Он открывался частями — с тем же звуком, с каким открывается чемодан. Старуха мигом распахнула последнюю защелку. Мне казалось, что такой огромный гроб был нужен для статуса, но затем я понял — он был необходим. Представляя его с высоты полета мысли, старуха приоткрыла ноги покойной. Ее голова была в другом конце. Она, идя методом дедукции, от общего — ног, к частному — больной голове — открывала части гроба поочередно.
Я увидел длинное, длинное, длинное тело, которое лежало в деревянной яме, сделанной на заказ каким-то местным мастером. Туловище выглядело мерзким, как туловище извивающейся сороконожки, пробегающим по мутному пятну обоев, экскурсию по которой проводила та самая старуха, приближавшаяся к последнему железному замку, где скрывалась голова мертвеца.

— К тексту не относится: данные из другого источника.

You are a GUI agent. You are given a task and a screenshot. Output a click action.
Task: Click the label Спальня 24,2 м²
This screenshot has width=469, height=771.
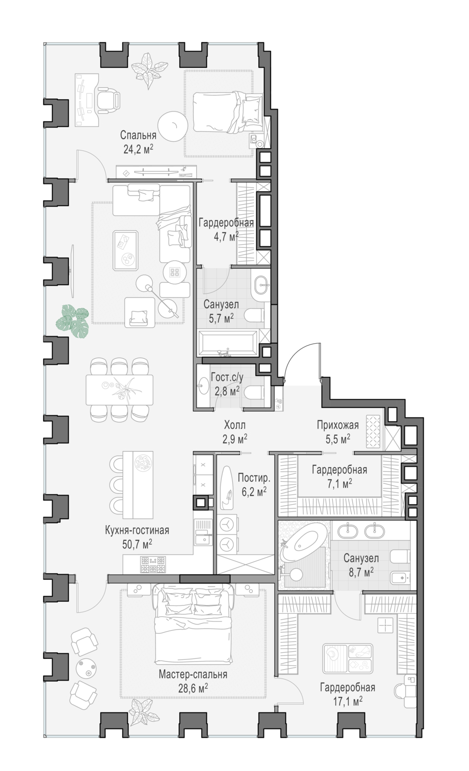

Перед последним взмахом гроба, который тихо начал наполняться дождевой водой, она взглянула на меня. Через пару секунд я понял, что внутри лежит ее внучка. Старуха, улыбаясь, глядела на меня.
— Глянь, ты глянь, как она выросла!
Я не мог ни сказать, ни выцедить и слово.
— А ведь она еще вырастет! Говорят, мертвые еще вырастают после смерти, — совершенно нормально говорила она.
Я не успел взглянуть на небо, прежде чем начал отступать обратно к подъезду. Однако спиной я почувствовал, что наткнулся на что-то твердое и нечеловеческое. Это были мои родители. Я попытался обойти их, но они молча стояли, не впуская меня в собственный дом.
В этом дворе меня не ждали собственные родители, не говоря уже о мелкой старухе, которая радовалась, видя свою выросшую Ксюшеньку. Я попытался оттолкнуть этот гроб, чтобы выбежать отсюда, но он стоял как вкопанный. Пришлось пролезть под ним — только тогда я ощутил его вес на себе самом.
Меня вынесло в город. Я бежал, бежал бесцельно. Мимо меня и моего сознания пробегали деревья, дома, люди, солнце, дождь, ливень, град, дома, дворы, туман и снова — станция, которая, быть может, приснилась мне.
И этот туман в придачу, и этот ливень, который рассекал меня ногайкой своей, взявшейся бог пойми откуда. И этот гроб, который я видел, кажется, во сне. Но этот сон был длинней меня.
А меня в тот день не было, но был туман. И было холодно.